Pero antes de que pasara mucho tiempo, la apariencia del enorme río, en efecto, varió. Enterrado profundamente bajo el loess, el suelo fértil que había comenzado como polvo de roca molido finamente por los enormes glaciares y batido por el viento, y las arcillas, las arenas y las gravas depositadas en el curso de milenios por las aguas, se encontraba el antiguo macizo. Las firmes bases de arcaicas montañas habían formado un escudo permanente, tan duro que la inquebrantable corteza de granito, que presionaba sobre aquél a causa de los movimientos inexorables de la tierra, había cedido para elevarse y formar las montañas cuyos casquetes helados brillaban ahora al sol.

El macizo oculto se extendía bajo el río, mas un risco al aire, erosionado por el tiempo, pero todavía tan alto que bloqueaba la marcha del río hacia el mar, había obligado a la Gran Madre a desviarse hacia el norte en busca de una salida. Finalmente, la red impenetrable, aunque no sin resistencia, había permitido un paso estrecho; pero, antes de reagruparse entre sus límites inexorables, el enorme río había corrido paralelo a la costa del mar, atravesando la planicie, extendiéndose lánguidamente en dos brazos unidos entre sí por una serie de canales sinuosos.

El antiguo bosque quedó atrás, y Ayla y Jondalar cabalgaron hacia el sur, donde se adentraron en una región de paisaje llano y colinas bajas y onduladas cubiertas de heno, junto a un enorme pantano fluvial. La campiña se asemejaba a las estepas abiertas que se extendían junto al delta, pero era una zona más cálida y más seca, con sectores de dunas de arena, en general estabilizadas por hierbas duras, resistentes a la sequía, y con menor cantidad de árboles incluso cerca del agua.
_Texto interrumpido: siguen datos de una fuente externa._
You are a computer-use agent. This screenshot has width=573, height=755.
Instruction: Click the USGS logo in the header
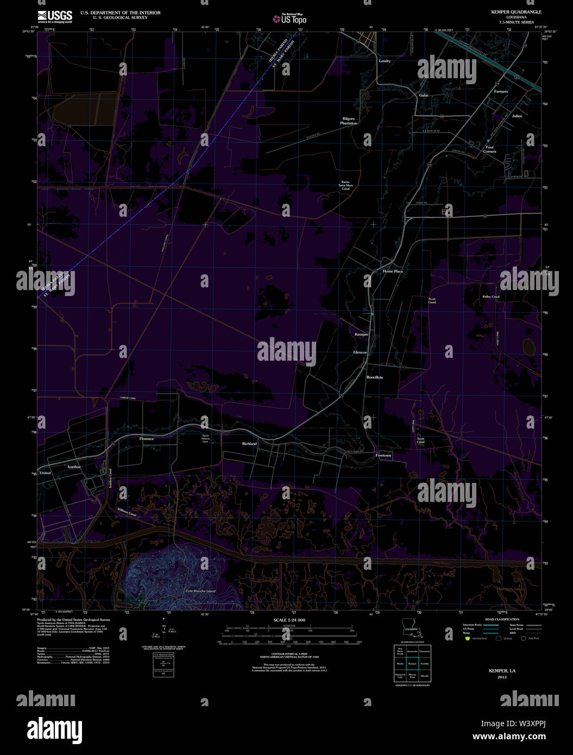pos(55,16)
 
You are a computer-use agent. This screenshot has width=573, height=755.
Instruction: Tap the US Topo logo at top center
pos(291,20)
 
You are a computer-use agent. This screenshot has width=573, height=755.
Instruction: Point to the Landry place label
pos(385,61)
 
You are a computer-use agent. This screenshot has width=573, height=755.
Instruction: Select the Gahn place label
pos(423,95)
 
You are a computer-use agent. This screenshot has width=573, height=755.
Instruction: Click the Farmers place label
pos(501,91)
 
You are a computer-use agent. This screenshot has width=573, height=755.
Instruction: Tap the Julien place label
pos(517,116)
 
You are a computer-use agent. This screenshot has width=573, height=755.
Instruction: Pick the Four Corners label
pos(489,149)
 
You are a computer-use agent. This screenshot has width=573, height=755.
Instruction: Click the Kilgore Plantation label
pos(349,121)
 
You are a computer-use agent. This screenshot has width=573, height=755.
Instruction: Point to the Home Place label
pos(393,271)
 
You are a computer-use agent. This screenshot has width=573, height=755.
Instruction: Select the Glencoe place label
pos(360,353)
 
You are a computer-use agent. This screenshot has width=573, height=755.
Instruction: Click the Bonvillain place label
pos(374,377)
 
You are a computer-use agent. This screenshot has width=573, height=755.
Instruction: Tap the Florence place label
pos(147,438)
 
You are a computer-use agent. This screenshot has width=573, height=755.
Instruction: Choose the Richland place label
pos(249,444)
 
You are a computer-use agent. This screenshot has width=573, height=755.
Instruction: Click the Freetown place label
pos(383,455)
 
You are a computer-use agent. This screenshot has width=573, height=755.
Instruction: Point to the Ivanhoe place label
pos(74,467)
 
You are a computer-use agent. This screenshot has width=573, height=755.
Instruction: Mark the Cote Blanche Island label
pos(200,591)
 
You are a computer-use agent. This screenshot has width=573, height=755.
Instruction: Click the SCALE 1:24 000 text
pos(289,620)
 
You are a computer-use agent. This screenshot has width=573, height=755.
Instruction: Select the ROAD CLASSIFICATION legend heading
pos(502,619)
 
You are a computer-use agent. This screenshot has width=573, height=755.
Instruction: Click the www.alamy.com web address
pos(509,737)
Algunas hierbas, principalmente ajenjo, salvia y estragón aromático, se imponían a los grupos de plantas leñosas que trataban de extraer sus escasos medios de subsistencia del suelo seco, en ocasiones disputando el terreno a los pinos y a los sauces achaparrados y deformes, agrupados en las inmediaciones de las márgenes de los arroyos.

El pantano, la zona inundada con frecuencia entre los brazos de los ríos, tenía una extensión apenas menor que la del gran delta, y presentaba la misma abundancia de juncos, marismas, plantas acuáticas y vida silvestre. Las islas bajas, con árboles y pequeños prados verdes, estaban rodeadas por los canales principales amarillos y fangosos, o por los espejos laterales de aguas claras habitados por peces, a menudo de proporciones poco usuales.